**WORK TO COMPLETE:**
- a) Answer these from the passage about riding through Shennongjia:
(i) What color are the trucks the writer assumes belong to forest rangers?
(ii) Where does the writer look when there are people on both sides of the road?
(iii) What season is it in Shennongjia?
- b) Print the records word for word, starting with their first line and going on through the line with "Looking at the screenshot, I should tap(323, 354).", both ends included. Leave the pictures out.

**PAGE:**

---

Police are everywhere, and I see more in the first hour of this leg than I have in the last two weeks combined. Red trucks whom I assume to be forest rangers travel the roads, and people wearing neon orange vests ride bicycles. I guess they work in some capacity for the reserve, and are not to be associated with today. Since I entered Anhui about two weeks ago, camouflage has been a valid and common fashion choice. Today it makes me jump. The plastic front of the helmet is dirty and difficult to see through. Still, at every pedestrian, bicycle or car I pass on the road, I turn my head to look away from them once I’m in eye contact range. If there are people on both sides of the road, I look straight down at the gas tank. In the beginning, I keep up some pretense of looking towards something, but I quickly give it up and jerk my head away blatantly once anyone gets too close. I am NOT going back. As if to underscore the Chinese-only policy here, even the road markers give up their usual Roman numerals.
It’s fall in Shennongjia, and the mountain landscape is wondrous. Trees turn color, large caves pockmark the mountainsides, signs painted on rock surfaces beg for translation, and for the first time I see flat fields not occupied by agriculture. Houses are few and far between. The highway is newly paved, and besides the occasional official presence, there are more cows than cars on the road. It’s a shame this area is off-limits, and I feel lucky to drive through it. I try to stop for pictures, but immediately a cop comes around the corner in the opposite direction. I turn around, back facing him, and exaggeratedly hold out my camera before he notices me.

---

**EXTRACTED INFORMATION:**
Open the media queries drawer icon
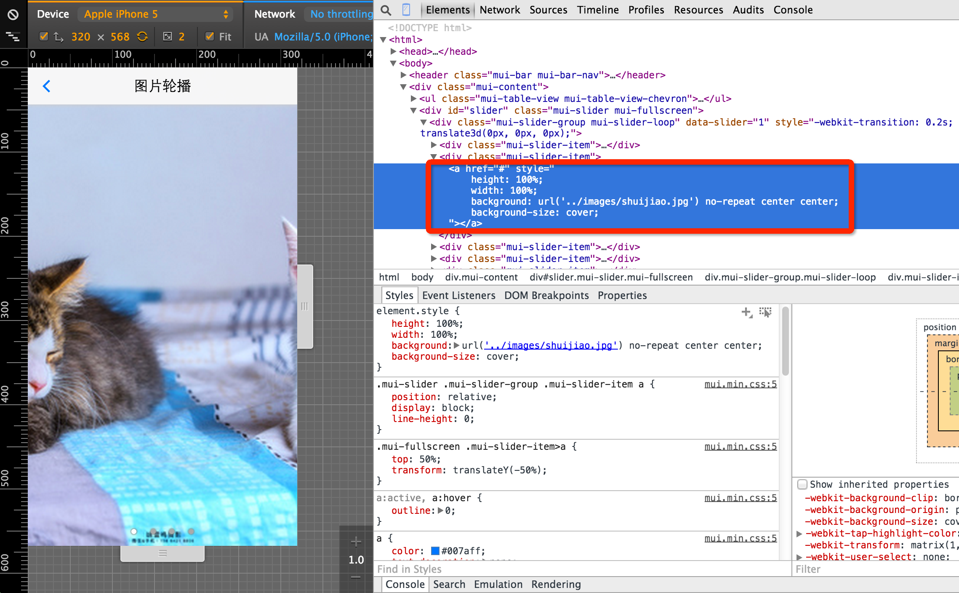Screen dimensions: 959x593 tap(13, 37)
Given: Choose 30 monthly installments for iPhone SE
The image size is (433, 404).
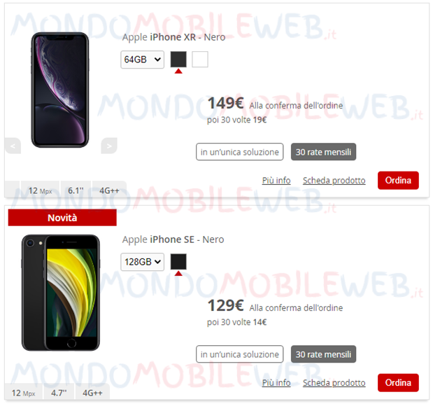Looking at the screenshot, I should tap(323, 354).
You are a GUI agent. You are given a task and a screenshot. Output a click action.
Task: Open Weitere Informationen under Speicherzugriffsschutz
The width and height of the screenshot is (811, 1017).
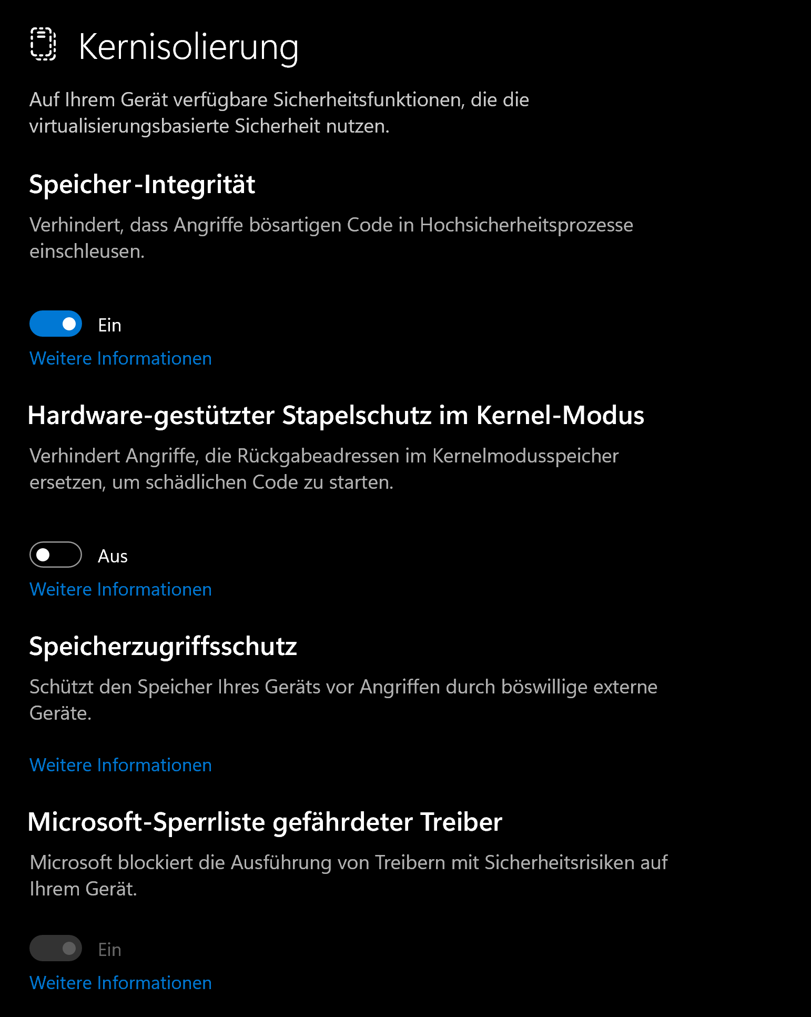point(120,765)
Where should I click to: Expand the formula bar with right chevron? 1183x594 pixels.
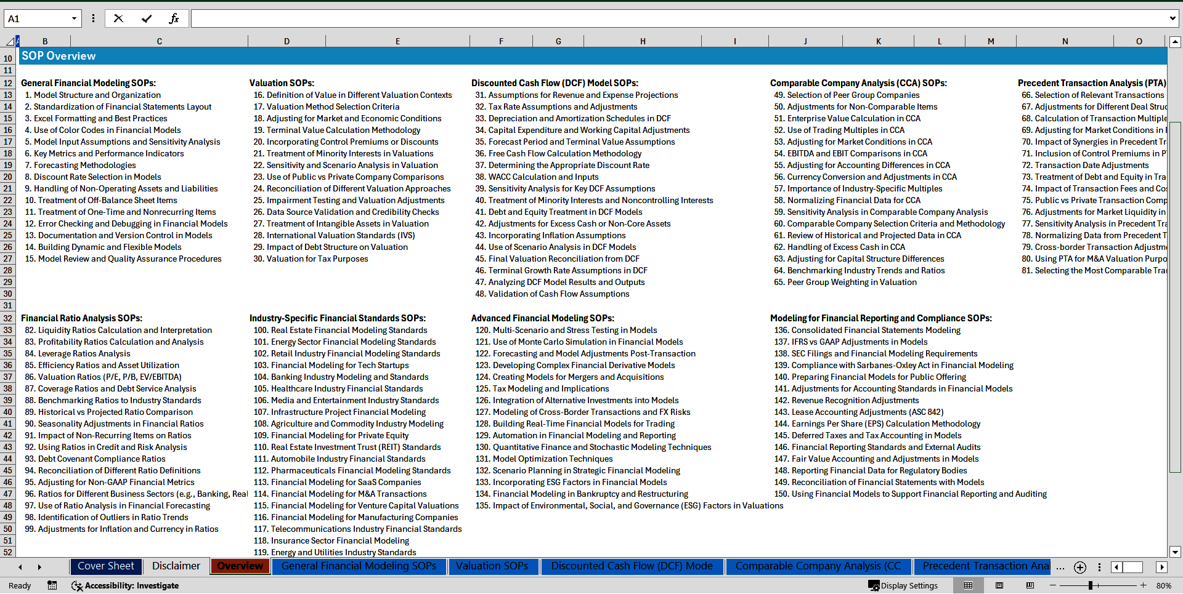tap(1173, 18)
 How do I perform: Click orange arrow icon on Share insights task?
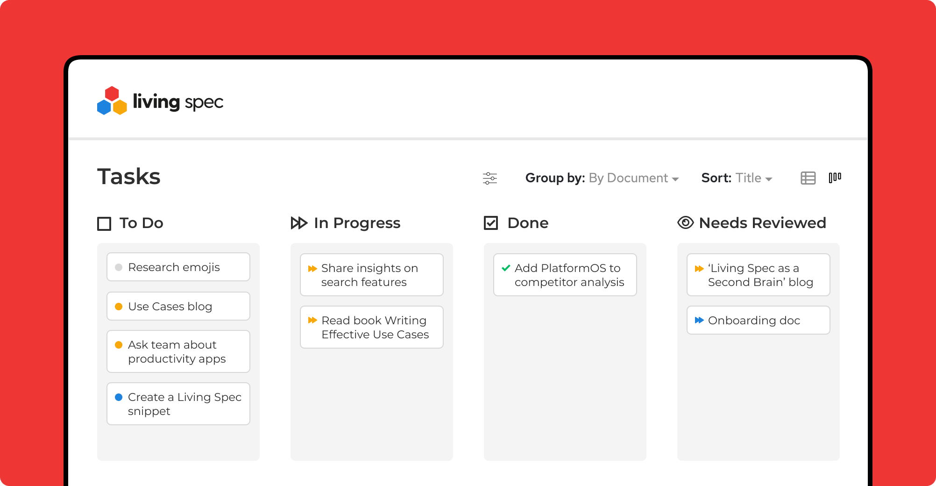point(312,269)
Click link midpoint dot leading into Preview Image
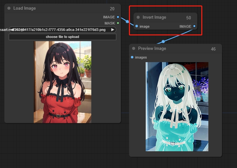 [163, 41]
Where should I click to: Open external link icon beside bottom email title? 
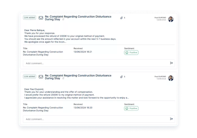[63, 78]
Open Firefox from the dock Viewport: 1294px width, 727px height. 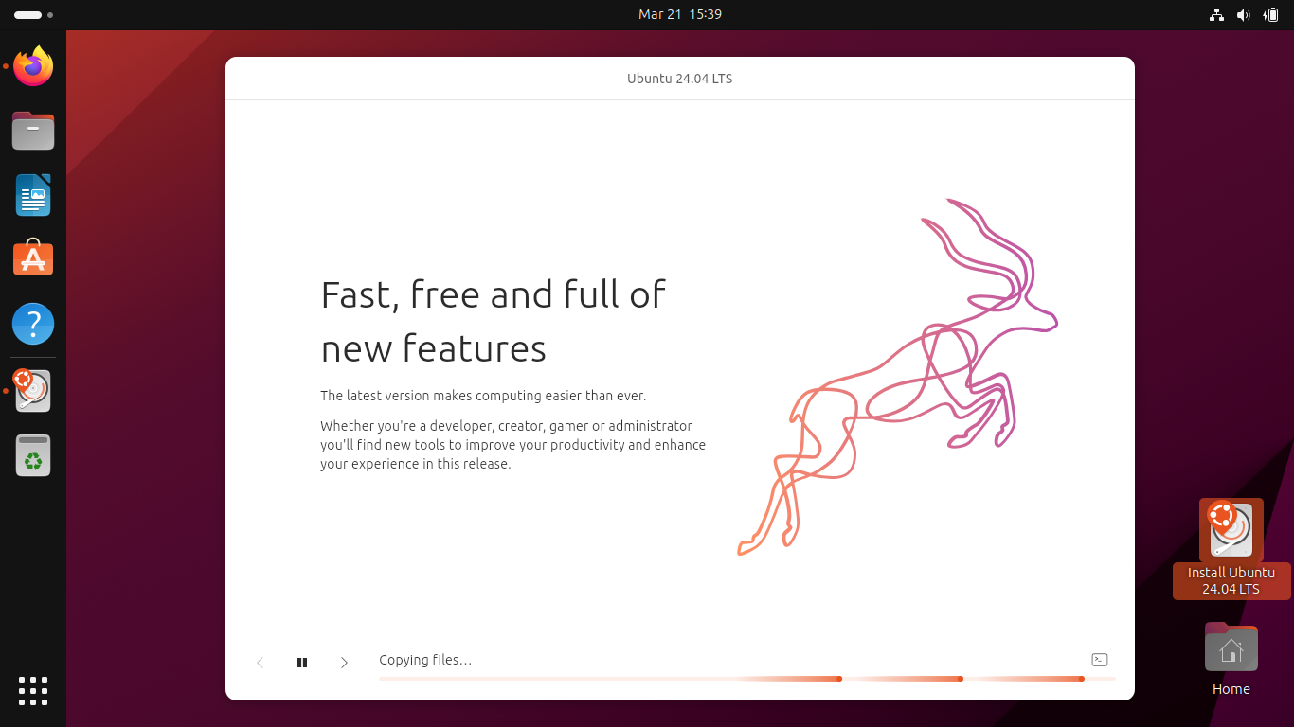pyautogui.click(x=32, y=66)
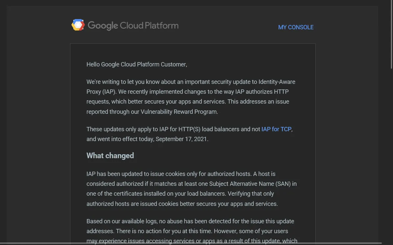
Task: Click the vertical scrollbar thumb on the right edge
Action: (x=391, y=34)
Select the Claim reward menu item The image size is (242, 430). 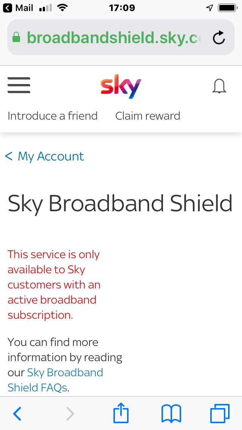coord(147,116)
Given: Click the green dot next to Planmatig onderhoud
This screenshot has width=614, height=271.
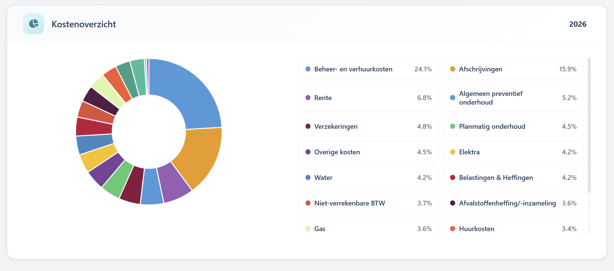Looking at the screenshot, I should pyautogui.click(x=453, y=127).
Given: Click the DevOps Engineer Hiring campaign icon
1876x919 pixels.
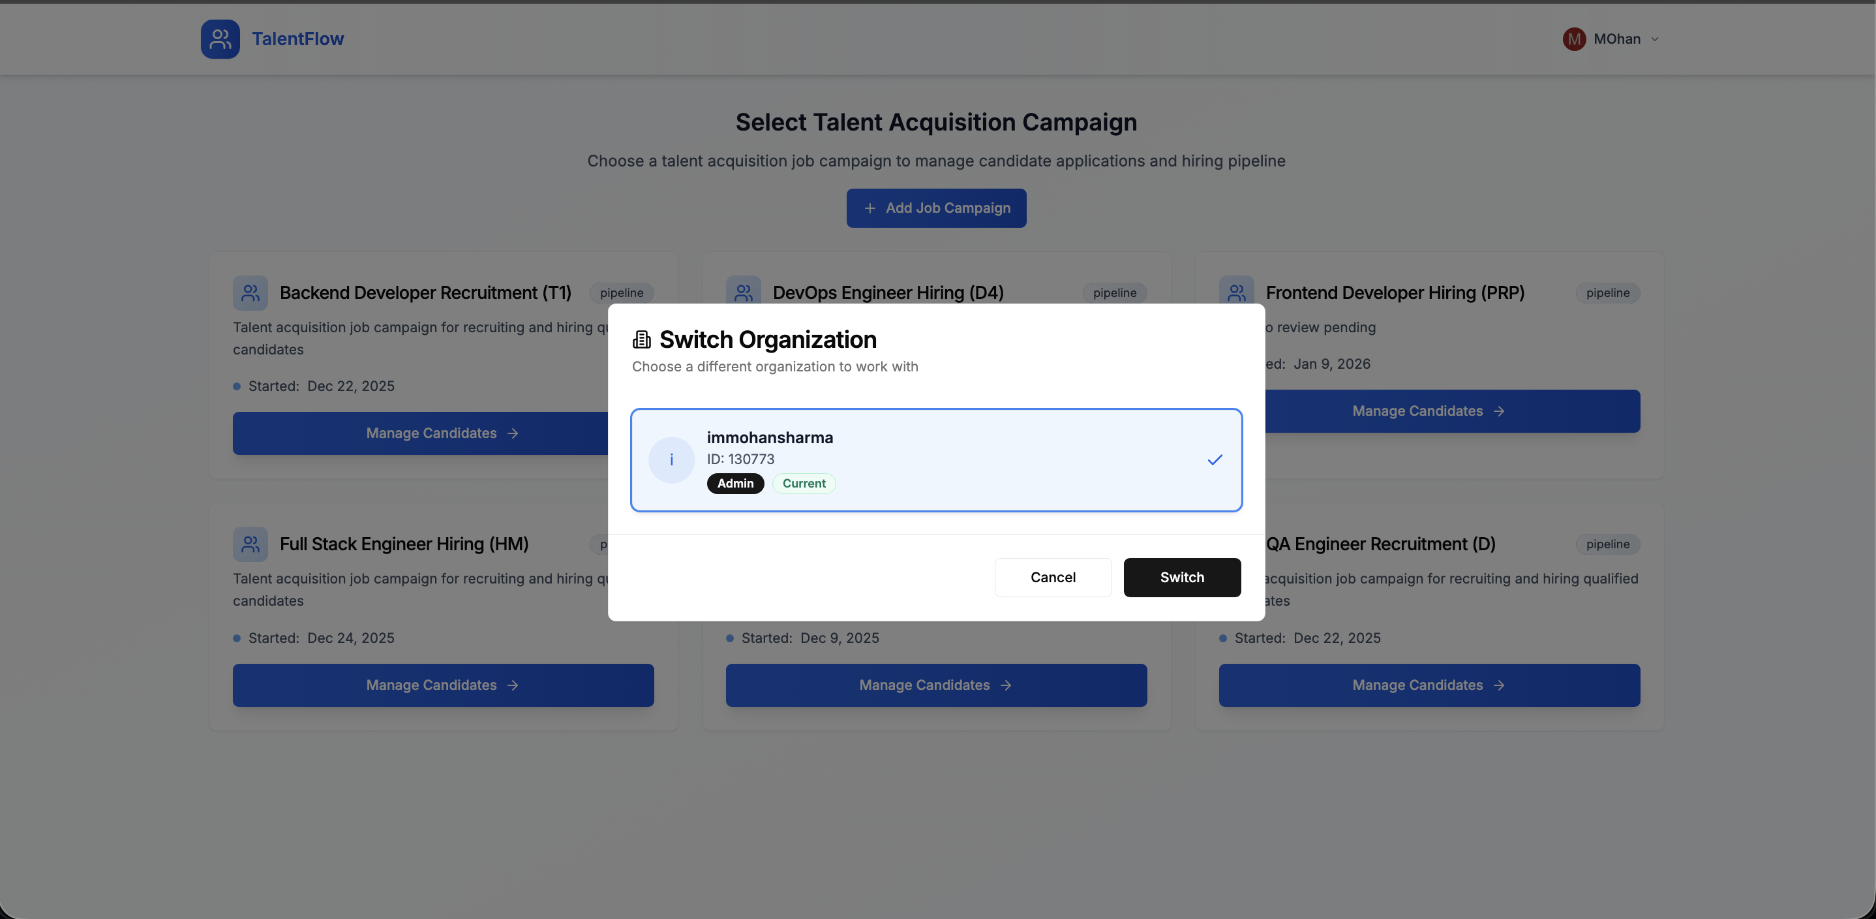Looking at the screenshot, I should (744, 293).
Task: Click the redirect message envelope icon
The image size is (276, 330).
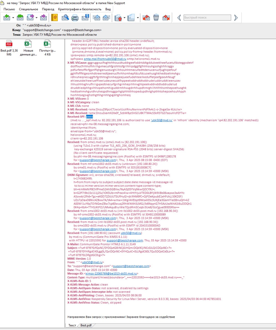Action: pyautogui.click(x=44, y=18)

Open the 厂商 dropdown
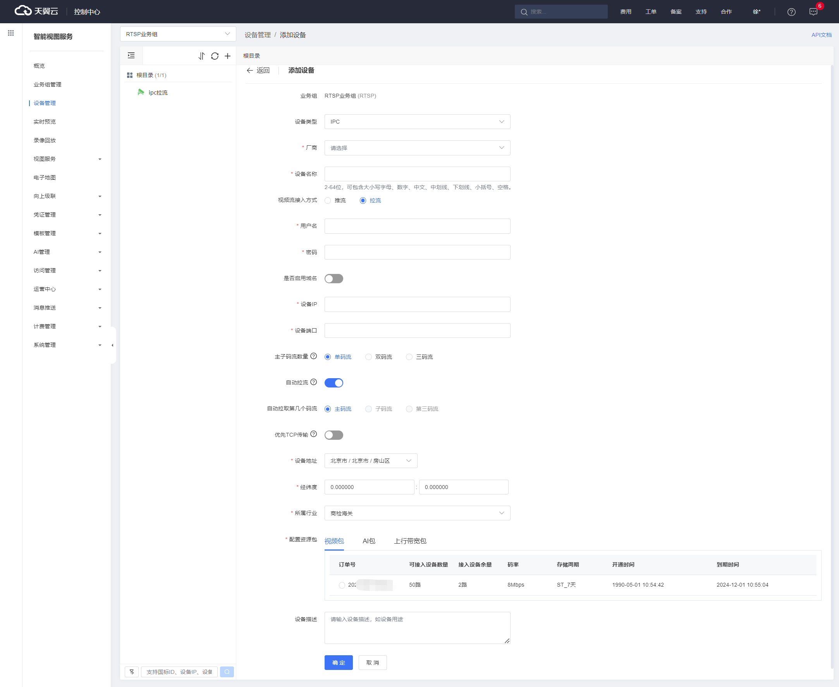tap(417, 148)
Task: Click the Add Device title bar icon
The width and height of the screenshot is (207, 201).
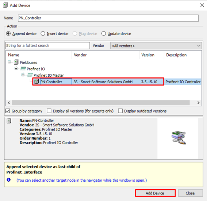Action: (5, 5)
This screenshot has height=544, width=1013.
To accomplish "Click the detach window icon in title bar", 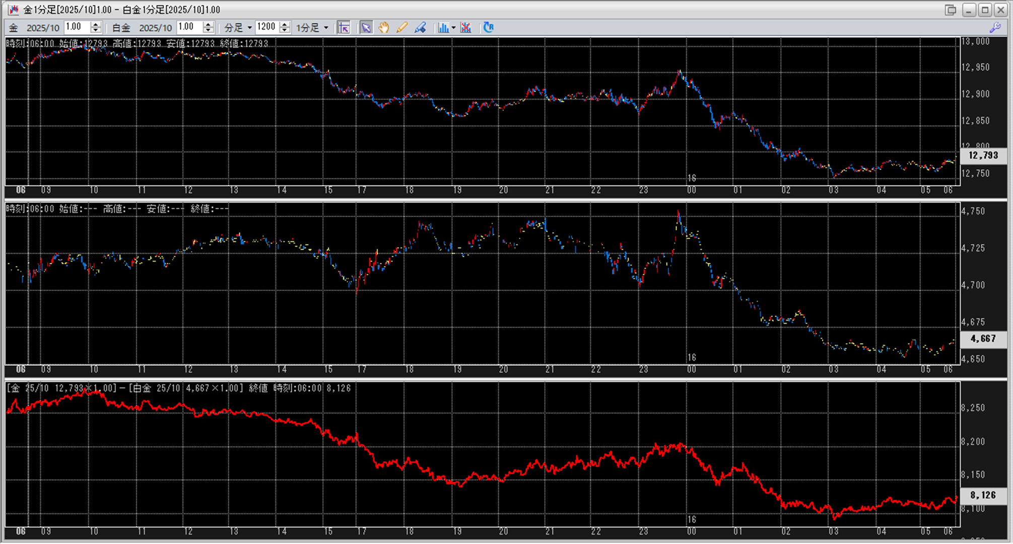I will 950,10.
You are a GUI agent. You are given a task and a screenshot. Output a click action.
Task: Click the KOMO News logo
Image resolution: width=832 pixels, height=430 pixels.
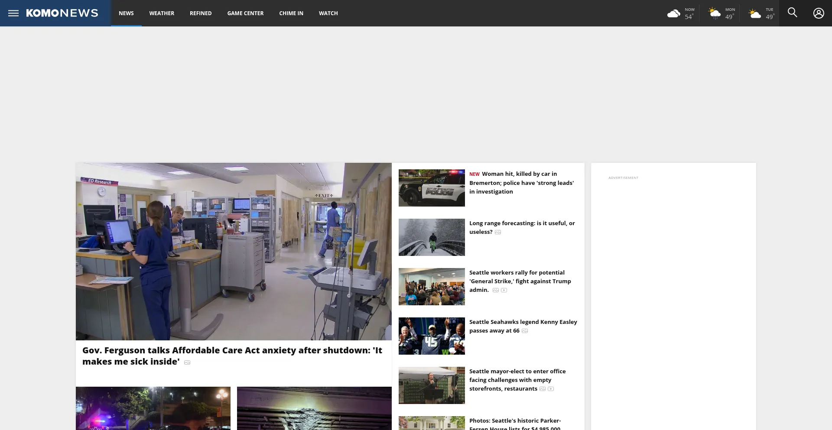pyautogui.click(x=62, y=13)
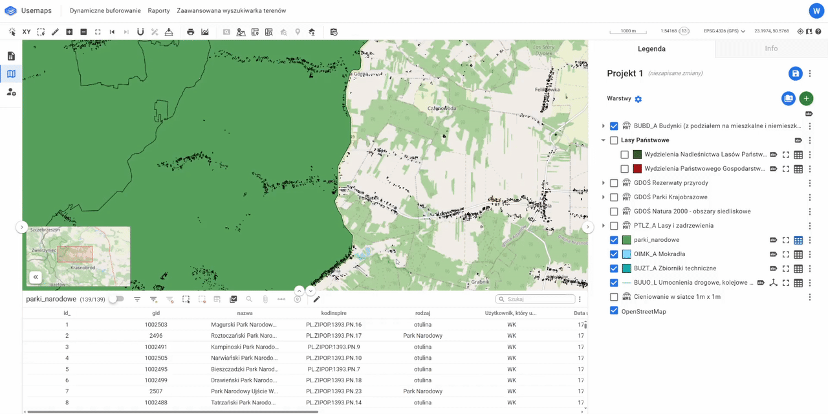The width and height of the screenshot is (828, 414).
Task: Enable GDOŚ Rezerwaty przyrody layer
Action: 614,183
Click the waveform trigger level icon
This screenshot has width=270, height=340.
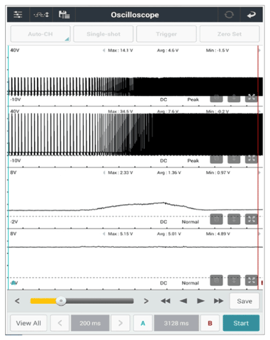tap(41, 15)
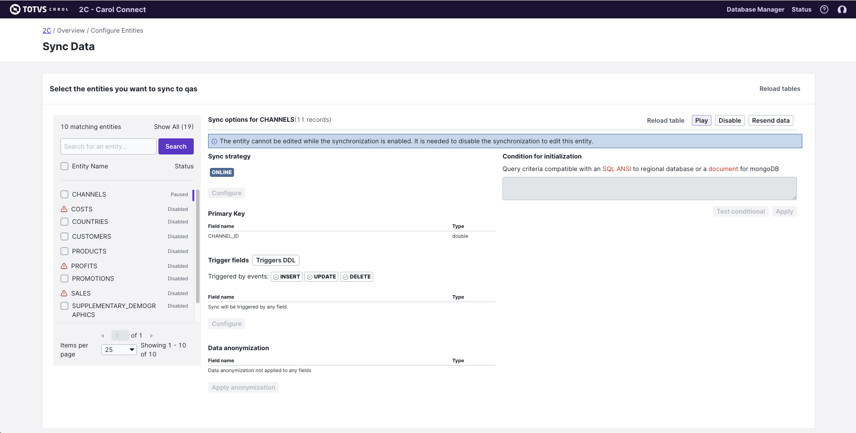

---

**TASK-BY-TASK RESULTS:**
- a)
(i) Red.
(ii) Straight down at the gas tank.
(iii) Fall.

- b)
Open the media queries drawer icon
Screen dimensions: 959x593 tap(13, 37)
Given: Choose 30 monthly installments for iPhone SE
The image size is (433, 404).
Looking at the screenshot, I should tap(323, 354).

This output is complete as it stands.